Certains sites de pleine nature ont aussi été victimes de leur foudroyant succès, comme dans la région de Charlevoix. « Des randonneurs qui trainent une drill pour installer des ancrages pour leur tente suspendue à même la roche au sommet des Morios et qui célèbrent leur coup avec leur ghetto blaster dans l’tapis », commente une pleinairiste locale.

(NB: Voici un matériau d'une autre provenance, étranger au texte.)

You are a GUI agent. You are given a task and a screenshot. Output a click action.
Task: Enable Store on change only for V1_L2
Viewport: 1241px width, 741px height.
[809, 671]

Beaucoup ont fait des feux sur ce sommet, dont la végétation subalpine est particulièrement fragile et lente à se régénérer. « Charlevoix, charme-moi » : le slogan de l’association touristique locale n’a jamais suscité autant d’adhésion que cette année.

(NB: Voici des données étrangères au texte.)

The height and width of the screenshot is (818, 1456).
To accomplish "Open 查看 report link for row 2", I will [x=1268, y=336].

Sans trace et sans reproche
« Ces gens ne savent pas comment se comporter en nature, explique Patrick Auger, président de Sans Trace Canada. Leur attitude vient de leur méconnaissance, raison pour laquelle nous avons créé un guide avec Rando Québec à l’attention des gestionnaires de sentiers mais aussi des particuliers. » Entre cet organisme qui milite pour les bonnes pratiques en plein air et la Sépaq, des discussions ont eu lieu pour sensibiliser le grand public au respect du milieu, mais aussi de l’expérience des autres utilisateurs du territoire.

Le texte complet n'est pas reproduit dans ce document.